[Items from a dataset]
= Beginning of Section =
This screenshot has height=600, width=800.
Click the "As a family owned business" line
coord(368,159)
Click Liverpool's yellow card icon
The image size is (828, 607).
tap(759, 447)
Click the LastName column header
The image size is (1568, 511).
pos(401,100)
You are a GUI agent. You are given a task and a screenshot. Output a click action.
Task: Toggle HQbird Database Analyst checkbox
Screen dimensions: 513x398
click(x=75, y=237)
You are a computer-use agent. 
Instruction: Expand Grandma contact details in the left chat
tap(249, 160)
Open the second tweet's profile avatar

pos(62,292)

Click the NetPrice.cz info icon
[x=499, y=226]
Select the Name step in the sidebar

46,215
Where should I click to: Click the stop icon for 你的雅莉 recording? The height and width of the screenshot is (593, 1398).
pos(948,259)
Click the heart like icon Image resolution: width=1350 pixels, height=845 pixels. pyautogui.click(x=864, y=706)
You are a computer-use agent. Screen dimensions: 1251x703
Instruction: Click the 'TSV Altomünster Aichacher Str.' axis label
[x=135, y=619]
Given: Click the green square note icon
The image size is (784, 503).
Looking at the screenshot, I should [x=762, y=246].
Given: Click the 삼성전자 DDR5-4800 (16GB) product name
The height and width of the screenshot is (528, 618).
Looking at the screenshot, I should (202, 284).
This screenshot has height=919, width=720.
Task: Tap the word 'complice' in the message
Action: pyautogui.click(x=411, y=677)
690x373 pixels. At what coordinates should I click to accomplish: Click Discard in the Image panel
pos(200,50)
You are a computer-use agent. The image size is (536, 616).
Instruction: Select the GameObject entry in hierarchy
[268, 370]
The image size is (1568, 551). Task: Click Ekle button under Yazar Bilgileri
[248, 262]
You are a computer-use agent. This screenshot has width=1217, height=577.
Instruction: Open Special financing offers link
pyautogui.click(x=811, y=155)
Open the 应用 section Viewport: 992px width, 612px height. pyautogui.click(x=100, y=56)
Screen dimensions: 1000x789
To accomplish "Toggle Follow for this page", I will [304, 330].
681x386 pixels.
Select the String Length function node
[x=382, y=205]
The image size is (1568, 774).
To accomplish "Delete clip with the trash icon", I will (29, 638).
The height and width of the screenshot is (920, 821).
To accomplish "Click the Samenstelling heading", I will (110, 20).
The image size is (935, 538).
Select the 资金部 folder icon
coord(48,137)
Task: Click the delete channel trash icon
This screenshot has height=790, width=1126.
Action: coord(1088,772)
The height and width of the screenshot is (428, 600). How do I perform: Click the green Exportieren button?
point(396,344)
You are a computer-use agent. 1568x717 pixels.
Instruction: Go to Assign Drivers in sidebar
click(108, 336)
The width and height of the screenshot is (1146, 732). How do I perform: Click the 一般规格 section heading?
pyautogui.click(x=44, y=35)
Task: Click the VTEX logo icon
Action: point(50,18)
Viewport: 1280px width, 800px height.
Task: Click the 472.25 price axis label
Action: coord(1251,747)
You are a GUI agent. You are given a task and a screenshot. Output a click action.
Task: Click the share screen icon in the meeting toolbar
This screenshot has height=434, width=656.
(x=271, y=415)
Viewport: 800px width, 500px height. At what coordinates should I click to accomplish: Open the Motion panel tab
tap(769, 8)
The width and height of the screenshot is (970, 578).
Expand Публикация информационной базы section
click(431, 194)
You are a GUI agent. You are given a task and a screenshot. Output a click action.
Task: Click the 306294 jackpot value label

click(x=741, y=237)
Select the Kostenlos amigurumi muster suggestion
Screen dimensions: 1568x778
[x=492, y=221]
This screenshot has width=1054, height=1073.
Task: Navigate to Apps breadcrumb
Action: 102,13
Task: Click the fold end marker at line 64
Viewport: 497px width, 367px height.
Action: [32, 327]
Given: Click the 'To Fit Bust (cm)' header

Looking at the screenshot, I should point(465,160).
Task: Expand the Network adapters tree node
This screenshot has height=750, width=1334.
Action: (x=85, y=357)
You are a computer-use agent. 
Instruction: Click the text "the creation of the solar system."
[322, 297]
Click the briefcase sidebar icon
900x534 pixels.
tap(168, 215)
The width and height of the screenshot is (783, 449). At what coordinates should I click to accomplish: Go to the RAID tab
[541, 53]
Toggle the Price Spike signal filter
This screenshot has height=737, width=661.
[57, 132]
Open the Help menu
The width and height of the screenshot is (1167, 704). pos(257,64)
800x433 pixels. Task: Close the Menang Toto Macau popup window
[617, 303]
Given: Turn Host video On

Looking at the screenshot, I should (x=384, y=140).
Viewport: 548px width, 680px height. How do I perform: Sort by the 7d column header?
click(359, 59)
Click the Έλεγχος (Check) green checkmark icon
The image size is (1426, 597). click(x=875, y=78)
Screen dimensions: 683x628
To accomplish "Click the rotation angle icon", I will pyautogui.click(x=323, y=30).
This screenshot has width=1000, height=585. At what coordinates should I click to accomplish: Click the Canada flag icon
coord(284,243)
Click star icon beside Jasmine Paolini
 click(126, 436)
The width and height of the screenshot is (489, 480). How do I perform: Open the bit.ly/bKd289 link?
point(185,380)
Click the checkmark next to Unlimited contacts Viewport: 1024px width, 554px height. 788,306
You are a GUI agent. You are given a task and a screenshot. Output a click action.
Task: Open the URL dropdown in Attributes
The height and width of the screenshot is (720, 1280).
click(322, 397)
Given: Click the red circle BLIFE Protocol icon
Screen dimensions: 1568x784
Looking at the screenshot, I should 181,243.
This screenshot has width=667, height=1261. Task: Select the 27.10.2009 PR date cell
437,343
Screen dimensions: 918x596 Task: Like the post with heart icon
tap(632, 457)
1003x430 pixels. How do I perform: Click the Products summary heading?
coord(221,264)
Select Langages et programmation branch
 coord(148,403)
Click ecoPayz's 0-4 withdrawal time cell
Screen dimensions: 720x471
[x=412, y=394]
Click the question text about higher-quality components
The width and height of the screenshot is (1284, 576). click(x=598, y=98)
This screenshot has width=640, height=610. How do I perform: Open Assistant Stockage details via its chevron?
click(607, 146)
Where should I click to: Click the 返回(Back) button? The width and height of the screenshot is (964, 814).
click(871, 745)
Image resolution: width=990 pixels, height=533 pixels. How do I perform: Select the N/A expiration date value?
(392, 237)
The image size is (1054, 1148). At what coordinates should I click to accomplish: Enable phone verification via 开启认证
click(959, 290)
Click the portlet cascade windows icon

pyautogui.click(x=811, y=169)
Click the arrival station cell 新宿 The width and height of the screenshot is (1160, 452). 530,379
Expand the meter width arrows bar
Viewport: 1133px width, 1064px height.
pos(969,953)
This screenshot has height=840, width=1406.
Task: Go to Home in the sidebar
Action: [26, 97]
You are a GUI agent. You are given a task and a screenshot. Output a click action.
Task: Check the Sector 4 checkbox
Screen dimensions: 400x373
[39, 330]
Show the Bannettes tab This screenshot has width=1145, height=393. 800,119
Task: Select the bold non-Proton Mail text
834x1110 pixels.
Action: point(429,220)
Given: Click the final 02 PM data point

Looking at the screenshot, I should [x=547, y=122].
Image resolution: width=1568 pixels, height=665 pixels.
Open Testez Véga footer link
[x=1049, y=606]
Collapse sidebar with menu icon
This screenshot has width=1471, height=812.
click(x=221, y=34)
= End of Section =
> _TASK_: Taking the line with "Where should I click to: Click the 返回(Back)" as the first and the line with "Task: Select the bold non-Proton Mail text" as the last, retype that stretch of the data above exactly, with no other lines.

> _PROBLEM SOLUTION_:
Where should I click to: Click the 返回(Back) button? The width and height of the screenshot is (964, 814).
click(871, 745)
Image resolution: width=990 pixels, height=533 pixels. How do I perform: Select the N/A expiration date value?
(392, 237)
The image size is (1054, 1148). At what coordinates should I click to accomplish: Enable phone verification via 开启认证
click(959, 290)
Click the portlet cascade windows icon

pyautogui.click(x=811, y=169)
Click the arrival station cell 新宿 The width and height of the screenshot is (1160, 452). 530,379
Expand the meter width arrows bar
Viewport: 1133px width, 1064px height.
pos(969,953)
This screenshot has height=840, width=1406.
Task: Go to Home in the sidebar
Action: [26, 97]
You are a GUI agent. You are given a task and a screenshot. Output a click action.
Task: Check the Sector 4 checkbox
Screen dimensions: 400x373
[39, 330]
Show the Bannettes tab This screenshot has width=1145, height=393. 800,119
Task: Select the bold non-Proton Mail text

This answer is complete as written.